## TASK TO CARRY OUT
In the records, find every line with the word "click" and copy it out.

## LISTED RECORDS
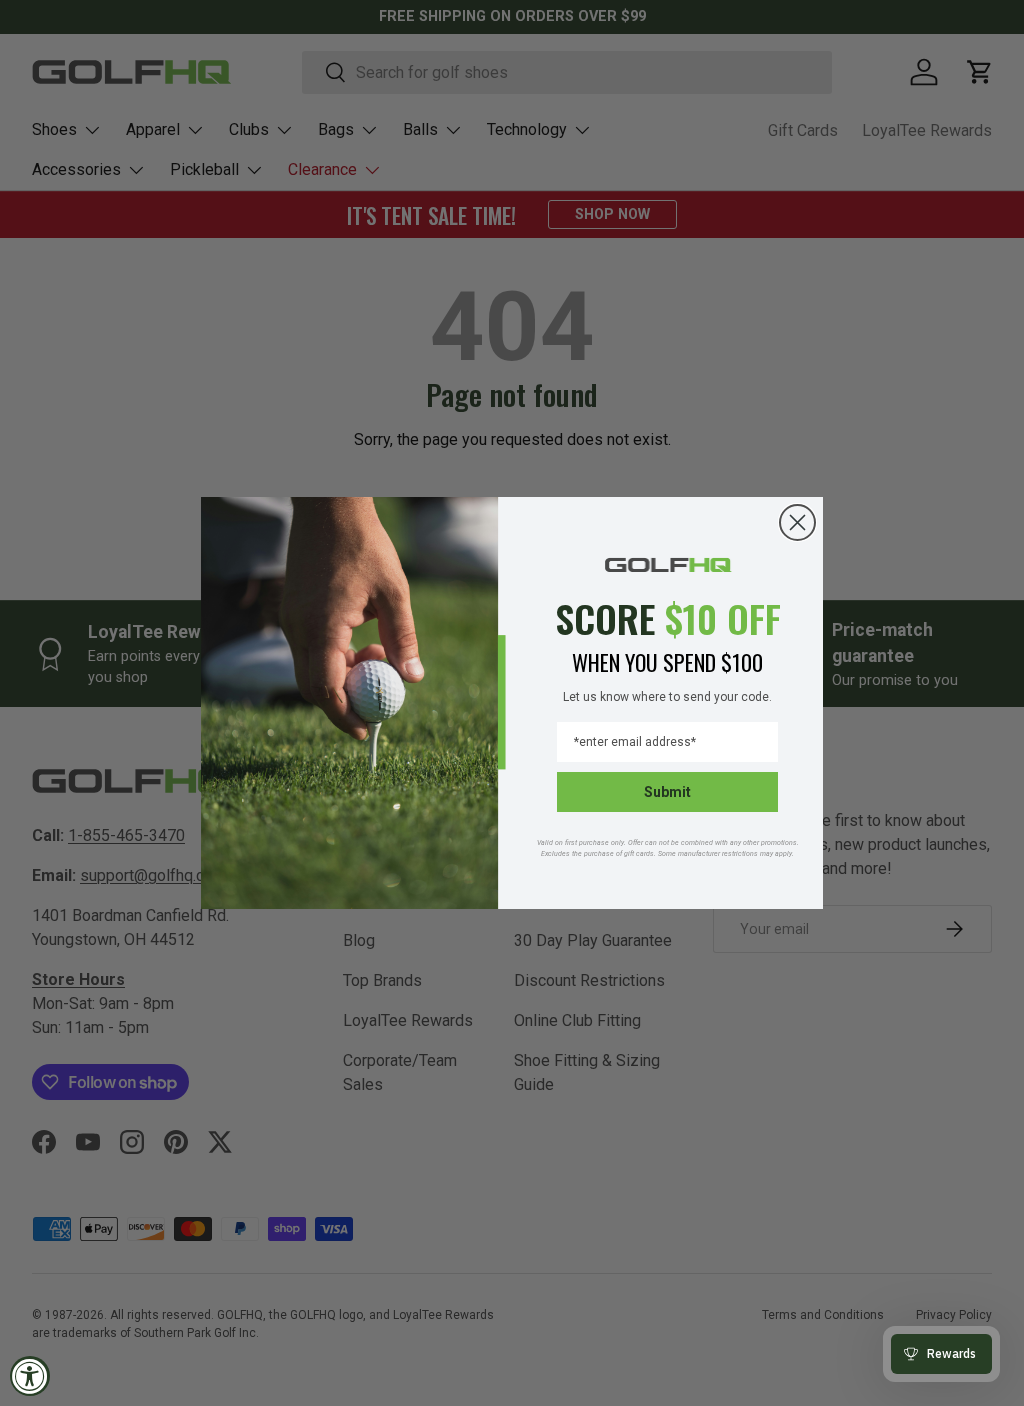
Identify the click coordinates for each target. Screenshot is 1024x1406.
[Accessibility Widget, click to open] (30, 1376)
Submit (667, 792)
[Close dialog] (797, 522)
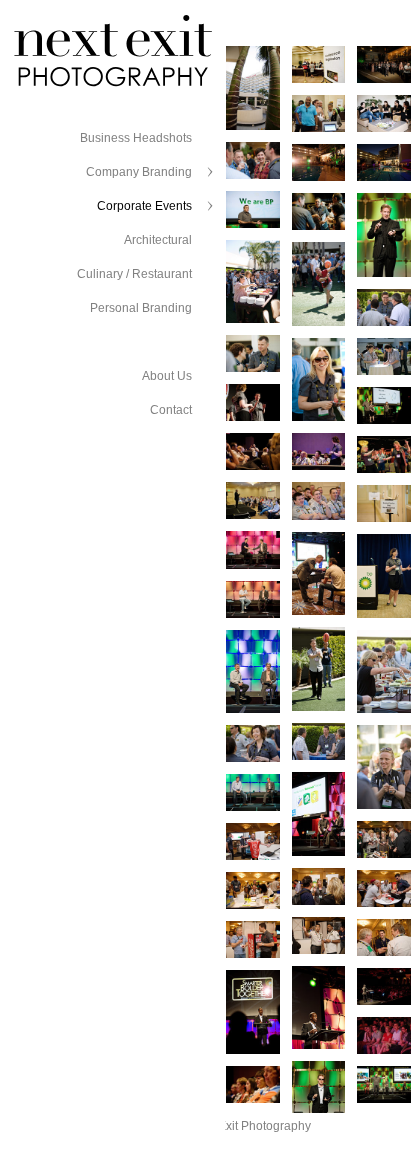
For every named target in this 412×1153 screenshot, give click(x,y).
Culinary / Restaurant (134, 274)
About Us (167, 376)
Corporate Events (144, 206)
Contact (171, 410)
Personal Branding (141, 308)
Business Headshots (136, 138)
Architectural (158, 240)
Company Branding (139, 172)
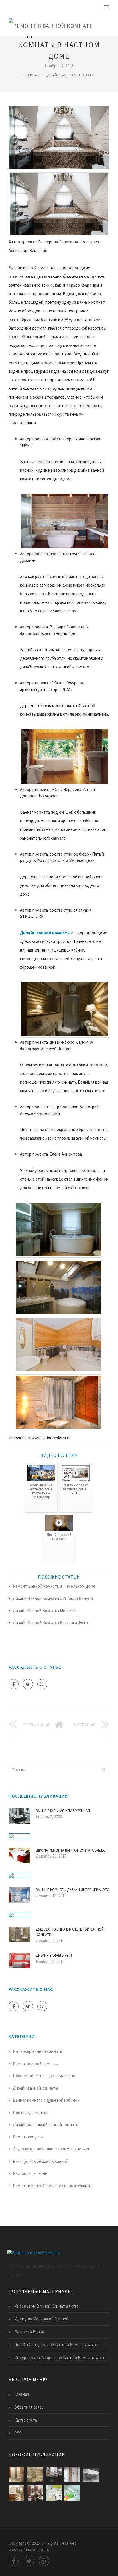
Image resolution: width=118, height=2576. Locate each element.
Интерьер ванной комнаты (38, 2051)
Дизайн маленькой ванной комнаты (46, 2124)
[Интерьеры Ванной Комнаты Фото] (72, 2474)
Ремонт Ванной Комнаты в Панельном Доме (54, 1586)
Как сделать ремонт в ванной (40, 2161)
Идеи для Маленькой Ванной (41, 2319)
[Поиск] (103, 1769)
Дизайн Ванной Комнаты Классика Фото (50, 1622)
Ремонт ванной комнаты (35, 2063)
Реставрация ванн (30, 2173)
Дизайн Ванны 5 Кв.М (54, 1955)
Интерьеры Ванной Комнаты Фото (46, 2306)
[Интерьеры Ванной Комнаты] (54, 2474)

## RESPONSE
Identify the click coordinates for each target. Screenshot is 1024x1406.
[Accessibility Widget, click to open] (30, 1376)
For every named target in this 412×1153 screenshot, give click(x,y).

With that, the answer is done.